Whitmer: Schools may open in the fall with strict safety guidelines

Gov. Gretchen Whitmer, seen here in a file photo, said today she will announce guidelines for reopening schools in the fall on June 30. (State of Michigan)

Gov. Gretchen Whitmer says she’s optimistic Michigan schools can resume in-person learning this fall, but she is stressing they’ll need to make sure students and staff are safe.

“We’re going to continue forging ahead,” she said, adding: “We’ve gotta get this right.”

Whitmer said during a press conference Wednesday morning that she plans to release an executive order and document June 30 outlining what is required of and recommended for  schools before reopening. The executive order will apply to all of Michigan’s 1.6 million students, including those in private schools.

She warned that schools may have to close mid-year if COVID-19 cases spike in their areas, adding that those decisions may be made by region or by even county, if state officials determine that county-level data is sufficiently reliable.

In March, Whitmer ordered schools closed through the end of the school year to slow the spread of the coronavirus. Last month, she announced that a Return to School Advisory Council will make recommendations for a safe return.

Following the return-to-school recommendations won’t be cheap, Whitmer warned, reiterating her call for the federal government to help plug the $2.39 billion hole that COVID-19 caused in the state’s schools budget.

“We recognize that these requirements will cost money, and that’s why preserving funding for K-12 is my number one priority,” she said.

Michigan will set minimum safety requirements for reopening schools, but Whitmer said individual districts will be able to set stricter standards.

Districts across the state have already begun releasing plans for returning to school in the fall. A draft plan for the Detroit Public Schools Community District envisions shorter school days, daily temperature checks for all students, and six feet of physical distance between students and staff at all times.

Three months of online classes have taken a toll on students’ learning across the country, education experts agree. Greg Talberg, a high school teacher in Howell Public Schools who sits on the reopening council, said he hopes to offer improved learning opportunities in the fall.

“As an educator, I know that we can and we must do better next year,” he said.

◆ ◆ ◆ ◆ ◆ ◆ ◆

### DESCRIPTION OF THE TASK:
Change "temperature checks" to "health screenings" and give everything from "Districts across the" down to "at all times." in the article on reopening Michigan schools. The records after this point come from a separate source.

Collection entries
◆ ◆ ◆ ◆ ◆ ◆ ◆

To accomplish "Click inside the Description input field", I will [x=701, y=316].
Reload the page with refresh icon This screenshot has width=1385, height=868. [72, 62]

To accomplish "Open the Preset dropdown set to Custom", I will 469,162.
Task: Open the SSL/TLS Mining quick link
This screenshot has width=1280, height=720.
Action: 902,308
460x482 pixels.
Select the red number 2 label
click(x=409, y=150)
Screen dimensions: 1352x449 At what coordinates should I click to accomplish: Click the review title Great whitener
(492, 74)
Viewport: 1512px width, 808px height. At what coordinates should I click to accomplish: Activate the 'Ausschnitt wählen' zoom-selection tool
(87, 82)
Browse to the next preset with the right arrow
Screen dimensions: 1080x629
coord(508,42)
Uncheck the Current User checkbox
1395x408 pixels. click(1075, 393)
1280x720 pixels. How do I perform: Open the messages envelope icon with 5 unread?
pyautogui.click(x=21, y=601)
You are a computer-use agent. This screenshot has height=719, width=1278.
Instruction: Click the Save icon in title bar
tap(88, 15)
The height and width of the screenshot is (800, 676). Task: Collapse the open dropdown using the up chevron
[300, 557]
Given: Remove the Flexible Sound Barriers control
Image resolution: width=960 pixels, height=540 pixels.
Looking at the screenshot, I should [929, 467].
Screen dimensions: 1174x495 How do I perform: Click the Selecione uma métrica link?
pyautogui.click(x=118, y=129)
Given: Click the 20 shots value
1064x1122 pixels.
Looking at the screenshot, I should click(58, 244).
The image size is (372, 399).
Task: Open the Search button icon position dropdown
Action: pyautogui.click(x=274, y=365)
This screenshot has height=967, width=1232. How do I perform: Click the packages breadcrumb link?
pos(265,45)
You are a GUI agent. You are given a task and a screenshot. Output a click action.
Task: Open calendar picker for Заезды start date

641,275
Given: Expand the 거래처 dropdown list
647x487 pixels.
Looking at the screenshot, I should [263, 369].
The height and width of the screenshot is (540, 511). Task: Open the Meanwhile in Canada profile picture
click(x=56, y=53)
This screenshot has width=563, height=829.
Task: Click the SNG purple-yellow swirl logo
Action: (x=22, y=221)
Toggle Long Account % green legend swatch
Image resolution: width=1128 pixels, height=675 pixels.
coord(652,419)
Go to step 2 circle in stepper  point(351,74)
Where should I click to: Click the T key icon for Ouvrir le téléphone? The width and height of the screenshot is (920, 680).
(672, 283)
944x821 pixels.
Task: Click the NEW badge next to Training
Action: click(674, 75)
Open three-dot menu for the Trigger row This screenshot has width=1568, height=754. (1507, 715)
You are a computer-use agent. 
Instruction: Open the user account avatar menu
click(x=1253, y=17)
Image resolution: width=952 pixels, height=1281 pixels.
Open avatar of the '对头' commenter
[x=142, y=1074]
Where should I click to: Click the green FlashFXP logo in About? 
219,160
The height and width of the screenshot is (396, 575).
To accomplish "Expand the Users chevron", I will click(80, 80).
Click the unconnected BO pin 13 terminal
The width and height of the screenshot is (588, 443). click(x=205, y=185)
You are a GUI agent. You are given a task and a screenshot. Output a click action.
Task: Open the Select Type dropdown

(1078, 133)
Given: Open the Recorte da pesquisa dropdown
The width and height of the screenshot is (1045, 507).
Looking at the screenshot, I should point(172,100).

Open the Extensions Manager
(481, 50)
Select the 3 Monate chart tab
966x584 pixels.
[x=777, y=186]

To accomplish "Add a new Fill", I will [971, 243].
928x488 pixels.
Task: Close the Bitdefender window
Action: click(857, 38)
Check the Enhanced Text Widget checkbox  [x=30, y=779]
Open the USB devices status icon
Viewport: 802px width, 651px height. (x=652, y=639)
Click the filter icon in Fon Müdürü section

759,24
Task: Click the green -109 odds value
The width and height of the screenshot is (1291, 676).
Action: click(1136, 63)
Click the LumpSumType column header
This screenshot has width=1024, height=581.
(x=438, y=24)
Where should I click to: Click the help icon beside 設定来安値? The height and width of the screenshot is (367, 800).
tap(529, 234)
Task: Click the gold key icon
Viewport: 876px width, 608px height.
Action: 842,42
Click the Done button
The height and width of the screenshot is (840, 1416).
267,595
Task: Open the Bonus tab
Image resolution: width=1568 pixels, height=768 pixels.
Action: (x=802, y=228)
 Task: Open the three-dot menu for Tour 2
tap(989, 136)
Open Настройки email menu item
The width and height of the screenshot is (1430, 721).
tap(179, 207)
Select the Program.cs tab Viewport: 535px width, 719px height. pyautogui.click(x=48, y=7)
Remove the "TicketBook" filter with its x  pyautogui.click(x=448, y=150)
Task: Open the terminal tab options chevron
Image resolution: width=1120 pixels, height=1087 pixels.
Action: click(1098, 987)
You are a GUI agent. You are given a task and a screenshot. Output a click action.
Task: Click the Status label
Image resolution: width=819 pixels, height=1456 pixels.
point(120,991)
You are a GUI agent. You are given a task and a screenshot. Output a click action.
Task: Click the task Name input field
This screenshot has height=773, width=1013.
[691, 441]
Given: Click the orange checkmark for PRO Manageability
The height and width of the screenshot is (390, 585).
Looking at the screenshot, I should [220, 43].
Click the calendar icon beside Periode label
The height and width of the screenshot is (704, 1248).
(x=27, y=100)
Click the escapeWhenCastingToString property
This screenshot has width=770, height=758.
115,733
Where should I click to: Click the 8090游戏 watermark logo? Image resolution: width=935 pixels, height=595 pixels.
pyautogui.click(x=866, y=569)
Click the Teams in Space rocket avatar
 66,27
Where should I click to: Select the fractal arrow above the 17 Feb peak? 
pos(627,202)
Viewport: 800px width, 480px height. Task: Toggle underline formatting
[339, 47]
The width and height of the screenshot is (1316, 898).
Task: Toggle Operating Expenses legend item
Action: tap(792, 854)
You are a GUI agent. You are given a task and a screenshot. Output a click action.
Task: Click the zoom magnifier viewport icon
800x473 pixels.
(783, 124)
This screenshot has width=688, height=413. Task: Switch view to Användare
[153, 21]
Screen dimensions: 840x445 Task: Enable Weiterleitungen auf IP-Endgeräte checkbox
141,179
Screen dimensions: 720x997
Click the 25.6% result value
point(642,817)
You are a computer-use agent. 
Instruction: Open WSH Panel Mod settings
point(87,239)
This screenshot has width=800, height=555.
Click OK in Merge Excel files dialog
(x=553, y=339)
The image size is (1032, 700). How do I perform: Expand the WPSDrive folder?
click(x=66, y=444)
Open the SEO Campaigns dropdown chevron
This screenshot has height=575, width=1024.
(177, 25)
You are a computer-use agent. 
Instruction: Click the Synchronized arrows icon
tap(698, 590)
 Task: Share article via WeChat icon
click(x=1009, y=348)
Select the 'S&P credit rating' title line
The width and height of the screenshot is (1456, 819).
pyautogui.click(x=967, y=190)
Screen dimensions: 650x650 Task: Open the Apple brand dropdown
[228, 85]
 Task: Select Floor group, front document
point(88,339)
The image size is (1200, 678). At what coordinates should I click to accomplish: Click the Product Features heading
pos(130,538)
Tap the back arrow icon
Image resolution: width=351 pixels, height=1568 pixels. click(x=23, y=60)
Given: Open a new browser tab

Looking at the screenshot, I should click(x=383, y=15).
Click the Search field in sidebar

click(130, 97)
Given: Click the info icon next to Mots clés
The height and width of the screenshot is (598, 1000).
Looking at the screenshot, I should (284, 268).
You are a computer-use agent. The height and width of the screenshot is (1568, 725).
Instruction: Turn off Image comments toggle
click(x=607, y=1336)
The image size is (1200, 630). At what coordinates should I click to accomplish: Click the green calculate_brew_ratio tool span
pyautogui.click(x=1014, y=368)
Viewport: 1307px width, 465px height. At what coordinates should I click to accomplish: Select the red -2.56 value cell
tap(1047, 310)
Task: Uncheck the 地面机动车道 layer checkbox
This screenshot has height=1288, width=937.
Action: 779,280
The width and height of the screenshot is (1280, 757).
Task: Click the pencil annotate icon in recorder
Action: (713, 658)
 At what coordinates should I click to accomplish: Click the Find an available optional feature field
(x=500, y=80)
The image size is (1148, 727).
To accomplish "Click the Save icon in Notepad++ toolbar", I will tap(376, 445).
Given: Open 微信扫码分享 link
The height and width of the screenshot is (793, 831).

◆ ◆ ◆ ◆ ◆ ◆ ◆

### SOLUTION FOR THIS PROBLEM:
Districts across the state have already begun releasing plans for returning to school in the fall. A draft plan for the Detroit Public Schools Community District envisions shorter school days, daily health screenings for all students, and six feet of physical distance between students and staff at all times.